● **Written request**
Format the data from the start through the line containing "pyautogui.click(x=920, y=225)", inclusive, as a JSON list of strings with one string per line. Skip blank lines and leave the pictures out.

Items in a dataset:
Start

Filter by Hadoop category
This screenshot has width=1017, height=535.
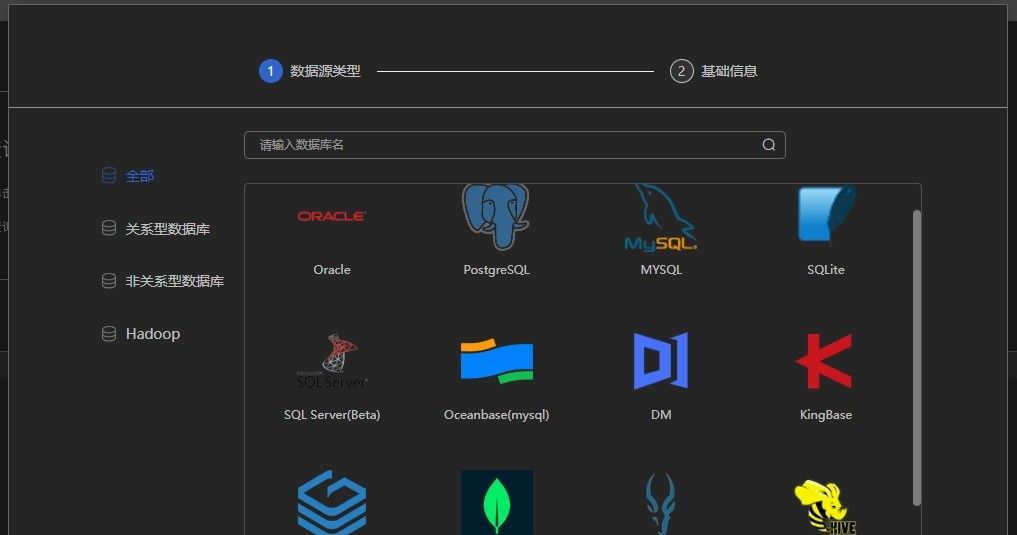click(152, 334)
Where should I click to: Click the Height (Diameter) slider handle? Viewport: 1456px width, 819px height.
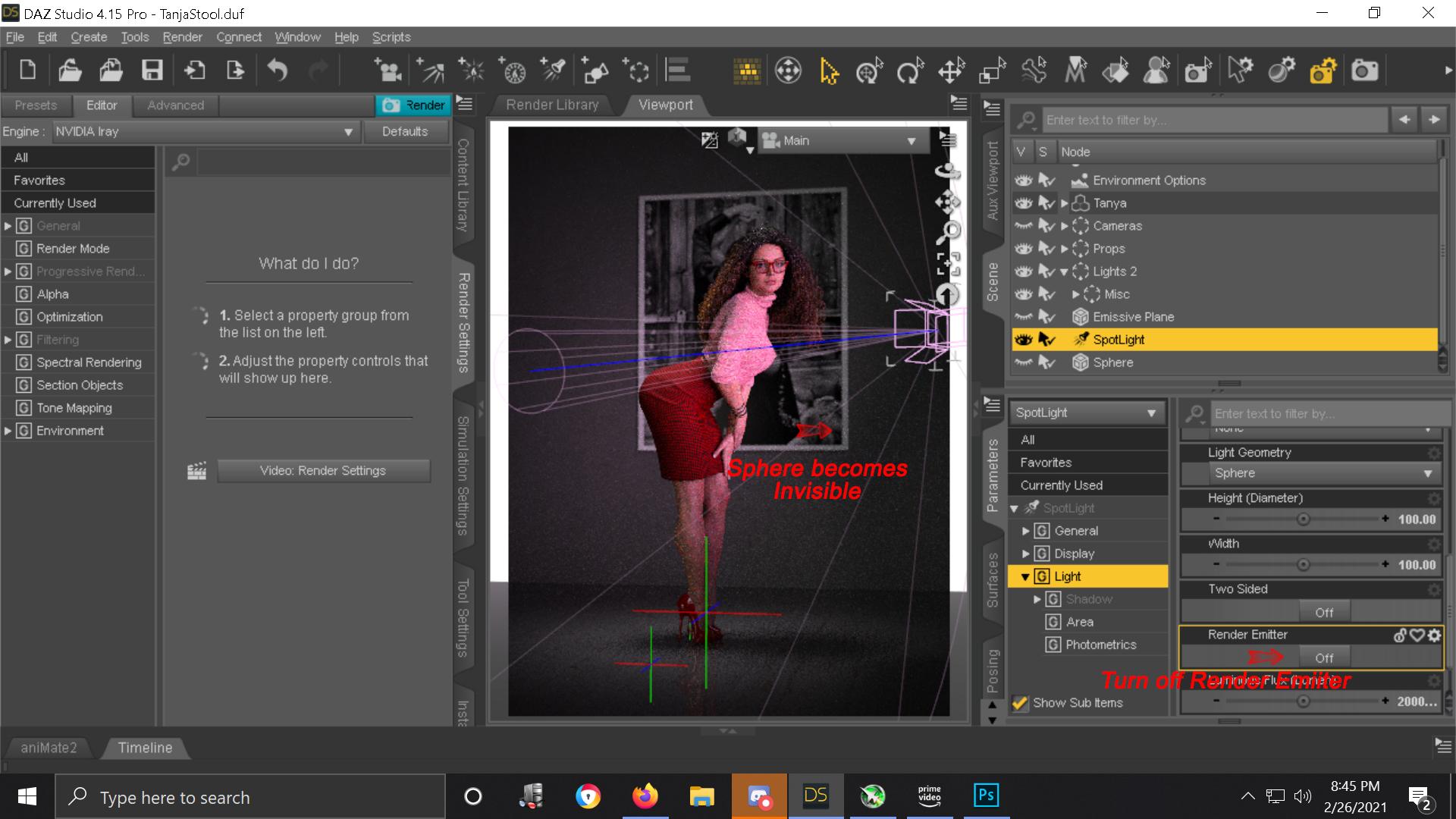click(1303, 519)
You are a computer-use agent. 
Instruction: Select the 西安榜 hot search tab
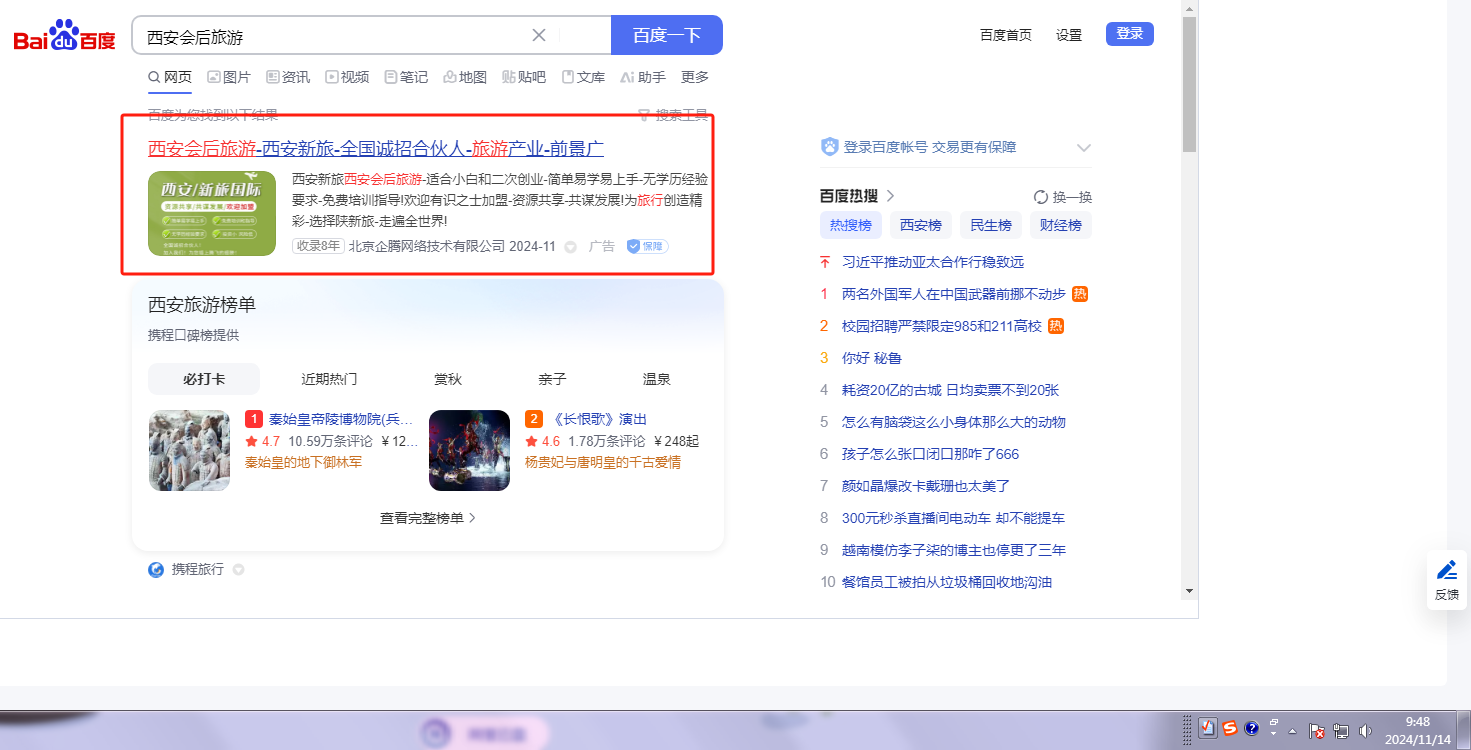pyautogui.click(x=920, y=225)
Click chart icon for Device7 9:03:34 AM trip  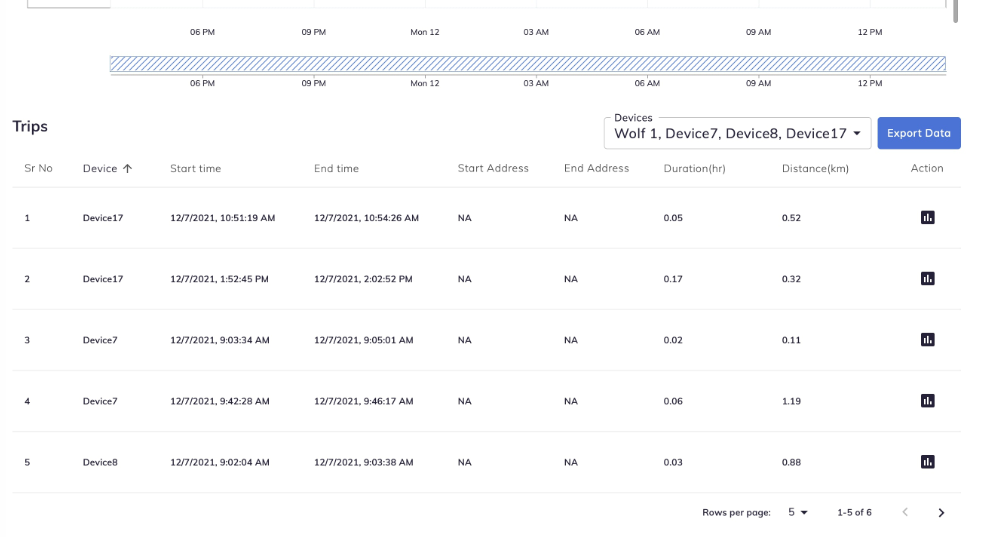[x=927, y=340]
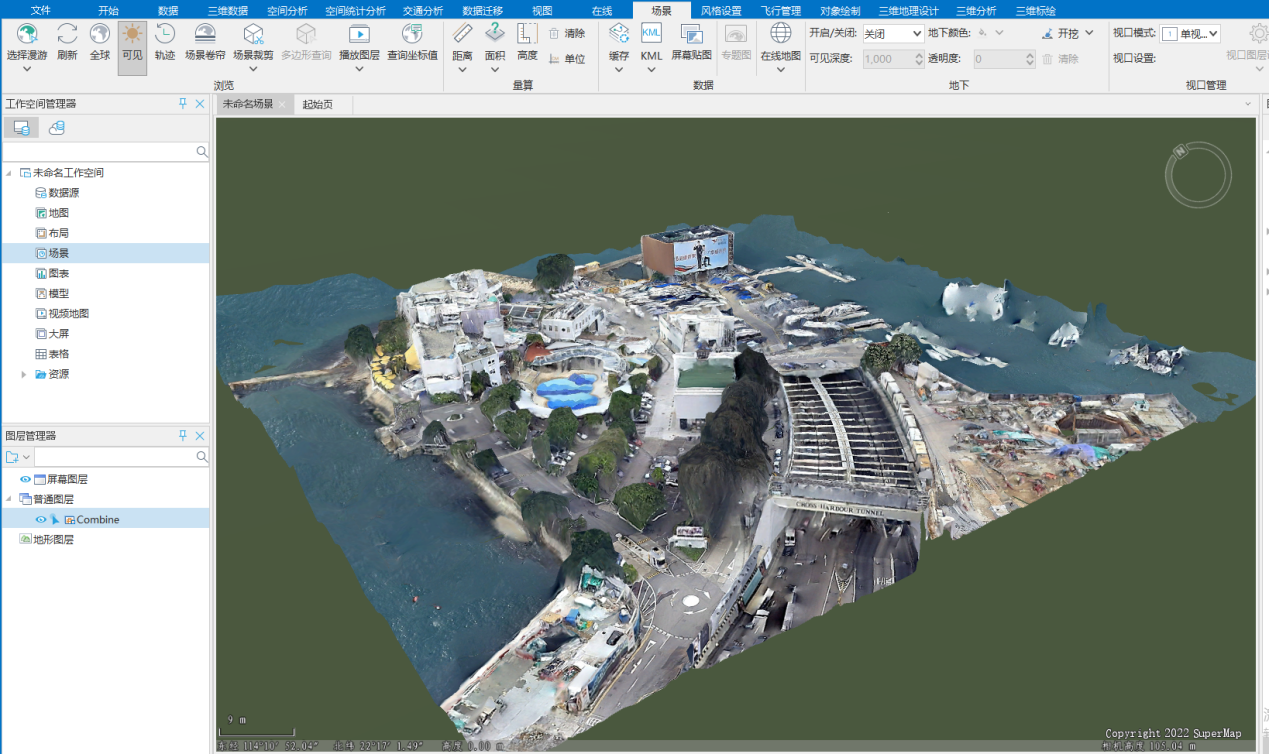Click the compass widget in the scene
This screenshot has height=754, width=1269.
point(1197,175)
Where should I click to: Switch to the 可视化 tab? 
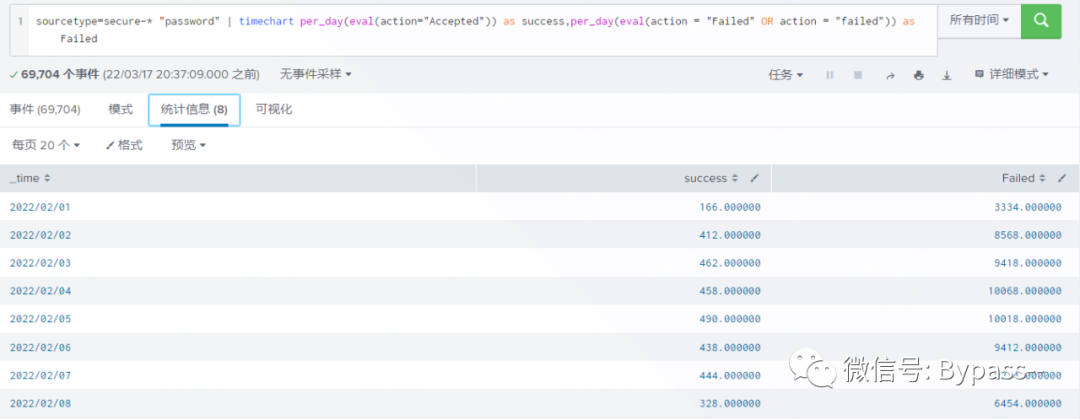[x=273, y=109]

End

● **Expected answer**
[
  "Filter by Hadoop category",
  "This screenshot has width=1017, height=535.",
  "click(152, 334)",
  "Where should I click to: Click the Height (Diameter) slider handle? Viewport: 1456px width, 819px height.",
  "click(1303, 519)",
  "You are a computer-use agent. ",
  "Instruction: Select the 西安榜 hot search tab",
  "pyautogui.click(x=920, y=225)"
]